# [About this exercise]
Of the entries below, restate word for word only the section that runs from the line with "Given: Open the Settings menu" to the line with "Given: Select the Sales & Inventory Report", counting both ends.

Collected data entries
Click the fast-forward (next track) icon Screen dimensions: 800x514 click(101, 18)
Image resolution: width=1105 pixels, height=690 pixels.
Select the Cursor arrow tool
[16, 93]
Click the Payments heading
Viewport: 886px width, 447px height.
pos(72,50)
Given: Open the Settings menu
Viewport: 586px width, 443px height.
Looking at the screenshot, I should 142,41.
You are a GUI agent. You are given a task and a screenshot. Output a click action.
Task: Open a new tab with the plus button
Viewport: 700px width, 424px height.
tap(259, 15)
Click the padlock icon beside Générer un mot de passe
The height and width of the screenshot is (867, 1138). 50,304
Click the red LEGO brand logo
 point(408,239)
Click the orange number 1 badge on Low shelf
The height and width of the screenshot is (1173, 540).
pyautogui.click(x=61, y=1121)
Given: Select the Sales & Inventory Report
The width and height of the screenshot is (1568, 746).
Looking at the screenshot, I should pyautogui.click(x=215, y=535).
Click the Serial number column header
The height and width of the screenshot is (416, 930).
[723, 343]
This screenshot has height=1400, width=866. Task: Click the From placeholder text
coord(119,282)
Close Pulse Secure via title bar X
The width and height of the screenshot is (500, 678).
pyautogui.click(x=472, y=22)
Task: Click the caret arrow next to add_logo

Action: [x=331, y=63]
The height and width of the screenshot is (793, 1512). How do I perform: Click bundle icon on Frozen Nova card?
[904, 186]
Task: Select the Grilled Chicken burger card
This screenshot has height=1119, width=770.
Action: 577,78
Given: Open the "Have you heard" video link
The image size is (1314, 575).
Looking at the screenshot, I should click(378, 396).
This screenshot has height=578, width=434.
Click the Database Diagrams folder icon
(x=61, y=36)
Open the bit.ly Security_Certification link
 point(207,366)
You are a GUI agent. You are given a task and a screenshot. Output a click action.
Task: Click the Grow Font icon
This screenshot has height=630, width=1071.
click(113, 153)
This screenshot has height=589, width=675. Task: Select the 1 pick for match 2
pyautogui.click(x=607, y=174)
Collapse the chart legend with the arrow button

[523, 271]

# [Exercise result]
Given: Open the Settings menu
Viewport: 586px width, 443px height.
Looking at the screenshot, I should 142,41.
You are a GUI agent. You are given a task and a screenshot. Output a click action.
Task: Open a new tab with the plus button
Viewport: 700px width, 424px height.
tap(259, 15)
Click the padlock icon beside Générer un mot de passe
The height and width of the screenshot is (867, 1138). 50,304
Click the red LEGO brand logo
 point(408,239)
Click the orange number 1 badge on Low shelf
The height and width of the screenshot is (1173, 540).
pyautogui.click(x=61, y=1121)
Given: Select the Sales & Inventory Report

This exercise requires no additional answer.